Well. Orang-orang tua yang aku
lihat sering pergi ke coffee shop adalah mereka yang berdagang makanan-makanan
ringan seperti kacang-kacangan, keripik, tahu goreng, dsb. Mereka yang menjajalkan
makanannya di tengah keramaian manusia yang bernyanyi dan bersenda gurau. Mereka
yang kadang berhenti sejenak untuk ikut menikmati alunan musik yang ada. Mereka
yang terkadang menatap sendu manusia-manusia di coffee shop. Ga tau ya sebenarnya
apa yang mereka pikirkan dan terkadang bukan urusan kita juga buat mikirin hal
kayak gitu. Tapi kalo boleh aku berasumsi, bisa jadi mereka punya pikiran kayak…
“seru ya jadi anak muda, hidupnya
bisa ketawa ketiwi aja,”
“enak ya mereka, bisa jajan ini
itu, sedang aku untuk makan dan lanjut berjualan besok aja susah,”
“kapan ya anak-anakku bisa menikmati
hidup seperti mereka,”
“gimana ya rasanya bersenda gurau
bersama teman-teman sebaya,”
“kenapa ya mereka ga mau membeli
daganganku,”
Dsb.
Ini hanya kemungkinan kecil dari luasnya
pemikiran random orang-orang yang melihat aku, kamu, atau mungkin kita yang
sedang duduk di coffee shop. Mereka yang raut wajahnya terlihat sendu. Untuk kamu
yang mungkin jarang memperhatikan lingkungan sekitar, cobalah untuk menjadi lebih
peka. Terkadang dengan melihat suasana sekitar aja, kita bisa mengucapkan syukur
yang luar biasa.
Hari ini aku juga belajar untuk
menghargai orang lain.

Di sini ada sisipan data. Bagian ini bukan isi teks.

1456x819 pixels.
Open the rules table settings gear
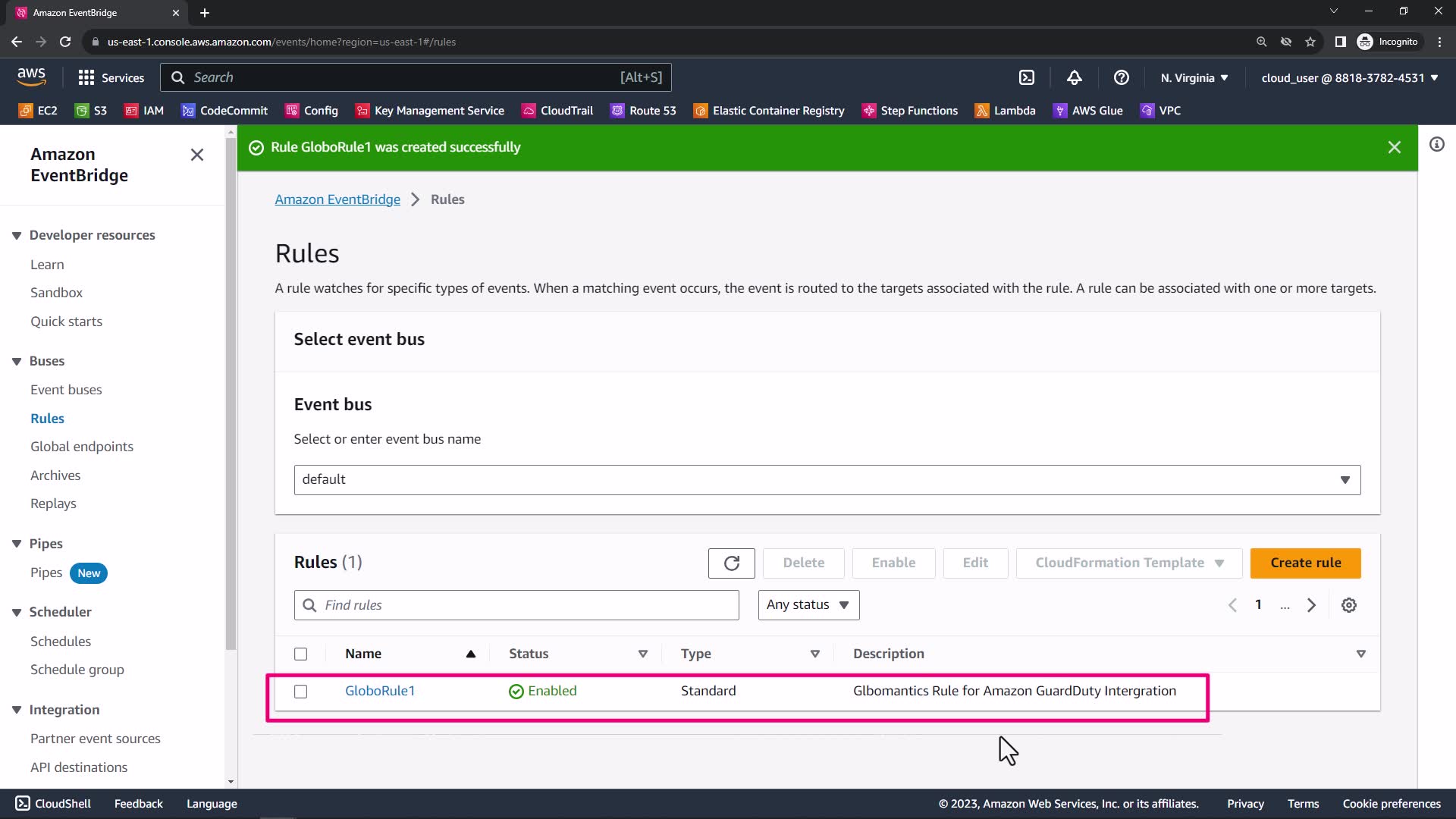click(1348, 605)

Jika belum bisa membantu, maka berilah senyuman. Kalau
sedang tertawa dan mereka datang untuk menawarkan jajanan, cobalah untuk menghargai
kedatangannya dengan memelankan suara hingga mereka berpindah tempat. Menghargai
mereka yang berjualan dengan susah payah itu banyak jenisnya, pilihlah salah
satu yang sesuai dengan kemampuan kita. Karena menjadi baik itu ga ada salahnya.
Ini tuh random thought malem tadi
yang baru sempat ditulisin esok paginya. Ada banyak random thought yang mau aku
bagiin. So stay tuned!
Terima kasih sudah datang dan
membaca.
Jangan lupa bersyukur dan berbahagia!